In spacetime, events are defined by where and when together. Motion changes time. Gravity reshapes duration. Cause and effect themselves depend on geometry.
Time is no longer the stage.
It is part of the set.
And once that shift happens, the idea that humans merely exist inside time starts to feel incomplete.
The Arrow That Isn’t in the Equations
One of the strangest facts about time is that its direction does not appear in most fundamental laws of physics. Many equations work just as well forward as backward.
And yet, our lives are saturated with irreversibility.
We remember the past, not the future. Glass shatters but does not reassemble. Choices close doors. Stories accumulate.
Physics often explains this arrow of time through entropy. Systems tend toward disorder. Lower entropy states are rare. Higher entropy states are common.

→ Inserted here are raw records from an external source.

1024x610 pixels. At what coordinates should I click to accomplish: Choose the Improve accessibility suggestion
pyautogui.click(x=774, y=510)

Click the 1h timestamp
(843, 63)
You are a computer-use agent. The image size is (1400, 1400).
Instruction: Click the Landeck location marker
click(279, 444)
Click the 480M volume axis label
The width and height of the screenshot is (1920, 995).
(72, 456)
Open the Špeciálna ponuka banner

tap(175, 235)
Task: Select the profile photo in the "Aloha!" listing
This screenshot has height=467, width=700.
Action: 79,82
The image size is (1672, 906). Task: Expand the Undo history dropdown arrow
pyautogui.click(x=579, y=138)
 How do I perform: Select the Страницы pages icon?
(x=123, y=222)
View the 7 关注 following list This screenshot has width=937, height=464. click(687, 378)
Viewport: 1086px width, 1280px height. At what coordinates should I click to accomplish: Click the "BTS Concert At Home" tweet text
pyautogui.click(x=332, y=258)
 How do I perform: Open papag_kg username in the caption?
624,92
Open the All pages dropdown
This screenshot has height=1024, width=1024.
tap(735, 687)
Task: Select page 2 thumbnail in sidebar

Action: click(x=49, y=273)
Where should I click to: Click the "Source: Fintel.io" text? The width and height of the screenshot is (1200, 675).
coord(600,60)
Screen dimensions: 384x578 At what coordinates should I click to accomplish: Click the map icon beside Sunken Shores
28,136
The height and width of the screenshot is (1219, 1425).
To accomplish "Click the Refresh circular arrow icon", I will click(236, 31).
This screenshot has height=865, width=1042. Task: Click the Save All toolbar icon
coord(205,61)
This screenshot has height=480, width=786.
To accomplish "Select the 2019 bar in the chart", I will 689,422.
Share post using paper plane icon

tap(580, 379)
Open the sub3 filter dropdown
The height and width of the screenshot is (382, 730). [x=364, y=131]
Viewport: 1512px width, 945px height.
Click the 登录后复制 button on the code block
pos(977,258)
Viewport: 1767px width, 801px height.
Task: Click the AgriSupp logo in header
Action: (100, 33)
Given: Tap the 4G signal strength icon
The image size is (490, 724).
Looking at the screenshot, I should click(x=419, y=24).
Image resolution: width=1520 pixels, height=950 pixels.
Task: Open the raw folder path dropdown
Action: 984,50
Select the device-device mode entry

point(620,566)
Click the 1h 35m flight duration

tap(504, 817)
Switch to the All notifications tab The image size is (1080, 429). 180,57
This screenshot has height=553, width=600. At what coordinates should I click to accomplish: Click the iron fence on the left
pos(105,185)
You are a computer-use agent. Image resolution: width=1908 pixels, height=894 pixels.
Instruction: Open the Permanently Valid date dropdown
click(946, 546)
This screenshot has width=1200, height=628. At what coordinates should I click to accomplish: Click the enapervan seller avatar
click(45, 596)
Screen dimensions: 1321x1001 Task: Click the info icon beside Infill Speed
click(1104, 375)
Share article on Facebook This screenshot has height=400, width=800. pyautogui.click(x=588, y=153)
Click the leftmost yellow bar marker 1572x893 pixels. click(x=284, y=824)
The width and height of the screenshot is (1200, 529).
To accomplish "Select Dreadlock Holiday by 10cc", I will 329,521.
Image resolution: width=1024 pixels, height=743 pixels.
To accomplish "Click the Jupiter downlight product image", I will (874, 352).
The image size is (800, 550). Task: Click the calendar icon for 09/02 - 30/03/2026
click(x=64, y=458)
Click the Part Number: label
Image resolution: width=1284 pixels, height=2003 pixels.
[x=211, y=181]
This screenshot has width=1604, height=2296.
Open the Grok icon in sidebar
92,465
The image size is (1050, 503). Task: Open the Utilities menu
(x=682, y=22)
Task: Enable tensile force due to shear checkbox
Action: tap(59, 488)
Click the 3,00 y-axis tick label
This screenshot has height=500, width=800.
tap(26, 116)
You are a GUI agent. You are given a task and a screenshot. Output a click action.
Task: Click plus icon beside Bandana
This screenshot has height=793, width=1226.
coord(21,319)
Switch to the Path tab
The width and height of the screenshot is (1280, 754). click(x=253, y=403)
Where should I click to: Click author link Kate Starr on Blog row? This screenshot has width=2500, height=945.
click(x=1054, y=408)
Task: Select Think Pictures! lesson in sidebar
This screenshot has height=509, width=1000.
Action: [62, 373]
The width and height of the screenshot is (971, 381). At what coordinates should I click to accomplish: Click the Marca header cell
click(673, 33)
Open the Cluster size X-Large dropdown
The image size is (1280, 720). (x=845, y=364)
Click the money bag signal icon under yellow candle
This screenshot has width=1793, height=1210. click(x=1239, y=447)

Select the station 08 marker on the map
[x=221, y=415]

This statistical tendency gives time its apparent direction.
But entropy alone does not explain experience.
It does not explain meaning.
Where Humans Enter the Picture
This is where Humans Actuators of Time deliberately steps in.
Physics can describe clocks, spacetime, and entropy with precision. What it cannot do is account for how time becomes lived.

Humans do not simply observe sequences—we interpret them.
We compress years into moments of memory.
We stretch moments into lifetimes of meaning.
We project futures that do not yet exist and act as if they do.
A joyful moment expands.
Repetition collapses into blur.
Attention alters duration.
Purpose reorganizes sequence.
These are not errors in perception.
They are structures of experience.
And if time emerges from relationships, then beings capable of memory, intention, and narrative are not spectators.
They are participants.
Time as a Shared Construction
The argument is not that humans override physics.
It is that physics alone does not finish the story.
The universe provides the framework. Spacetime establishes what is possible. Entropy gives direction.
But human agency instantiates time in lived form.
Decisions leave records.
Memories preserve pasts.
Narratives stabilize meaning.
Cultures transmit temporal structure across generations.
Time becomes navigable through participation.
In this sense, time is neither purely objective nor purely subjective.
It is relational.

Two Perspectives, One Deeper Truth
Physics shows us that time depends on motion, gravity, and geometry.
Experience shows us that time depends on attention, memory, and purpose.
These are not competing explanations.
They are complementary.
Humans Actuators of Time suggests that time is woven from both cosmic structure and conscious engagement—
from atoms and clocks, yes, but also from stories, choices, and meaning.
Time is not simply something we move through.
It is something we help shape.
From the Publisher
If this way of seeing time feels intuitive, unsettling, or strangely familiar, you’re not alone.
At Dare I Say Publishing, we explore ideas like this through essays, blogs, videos, and perspectives that question the default frame.
Humans Actuators of Time reflects that same spirit—offering not a fixed conclusion, but an invitation into deeper inquiry.
Because time may not just be passing.
It may be responding.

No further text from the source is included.